In 1777 William Betts of Mansfield invented a new machine designed to knit Caps, Mitts and other Hosiery goods, both ribbed and plain. The machine passed the Great Seal.   HAND MANGLE: The common mangle, used in possibly millions of homes, is claimed to have its origins here in Mansfield , being invented by Lorenzo Tindall, a partner in the Sherwood Foundry (James Maude’s) in 1885.


With Mansfield being a textile centre for well over two hundred years it of course had its fair share of new inventions, within the industry. For example; two inventions within the Cotton industry, which became common place, were a) Fluted rollers or Stretchers and b) The Spindle & Cone movement.  While in 1904 a new machine was invented for producing textile fabrics.


It is claimed that James Murray, who worked as a wood and metal turner in a bobbin shop in Rock Valley , invented the Circular Saw in the late 18th century. After seeing the length of time required to cut a plank by hand he set about devising a way of speeding up the work. This he did by putting teeth onto a circular plate.
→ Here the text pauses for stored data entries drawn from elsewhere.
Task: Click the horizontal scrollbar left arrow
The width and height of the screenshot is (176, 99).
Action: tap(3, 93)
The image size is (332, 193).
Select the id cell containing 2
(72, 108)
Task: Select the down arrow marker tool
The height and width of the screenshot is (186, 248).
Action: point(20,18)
His first successful efforts were actually with teeth cut into a wooden bobbin, which he used to cut a carrot. From there he proceeded to make the first steel circular saw blade, used to cut wood. This saw blade is on display in the reception of the Caurnaud Metal Box Company in Rock Valley .   However we have to admit that the actual patent for the first circular saw blade was granted to a Samuel Miller of Southampton in 1777. Unfortunately we don’t know the year of James Murray’s invention.


Stephen Simpson had a very active mind and is accredited with several inventions; perhaps the most widely used one being the Penny-in-the-Slot Gas Meter; which he invented in 1897.
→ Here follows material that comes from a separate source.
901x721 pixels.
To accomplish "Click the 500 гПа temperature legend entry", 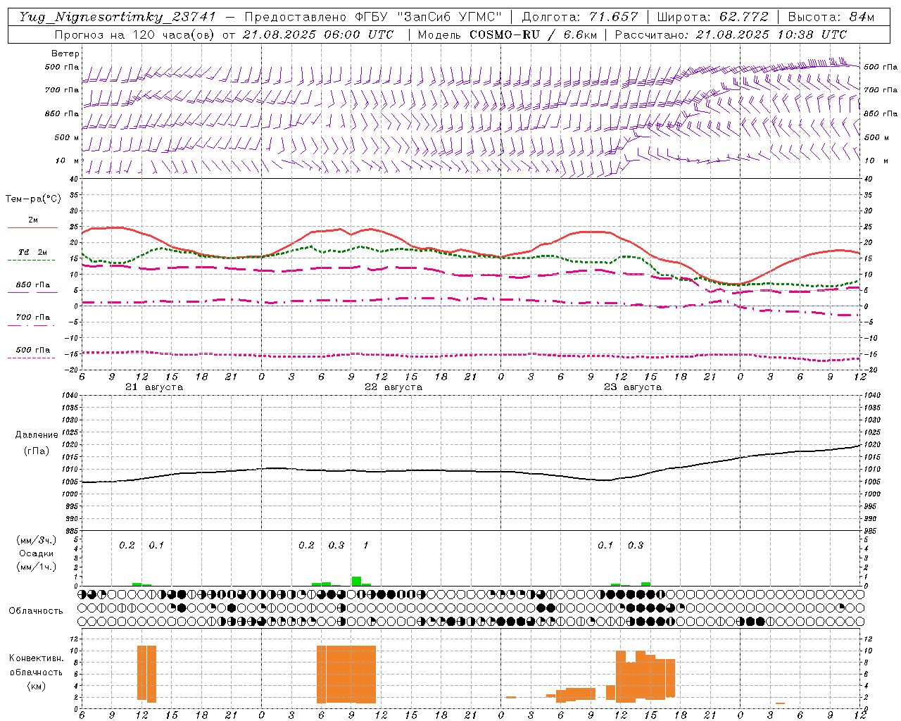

Stephen Simpson was also involved in the cycle industry where he manufactured cycles for a few years. During his manufacturing he patented a) The Rigid Bicycle Wheel in 1878 and b) The Automatic Bicycle Wheel which was exhibited in the Athenaeum Bicycle Exhibition in London .


Although not a new invention in itself, Mr. W Richardson, of the Meadow Foundry, invented the first hot water radiator, in 1890, that was designed to give out the maximum possible heat, through giving it a large surface area, for the minimum space taken up.


Mr. Richardson also invented, in 1885, a stop tap used on the water mains’ system in order to control the water supply to individual homes, a system still in use today. He also invented the ‘India Rubber’ hot water pipe joint.


Across the Town, in 1875, in another foundry Messrs Farnsworth & Sansom invented a system used to form casting moulds.


Mr. Brodhurst invented a much improved Malt House by adding sliding doors to the apertures at either end of the kiln in order to regulate the draught and heat of the external air being admitted, which was necessary for the drying of Malt.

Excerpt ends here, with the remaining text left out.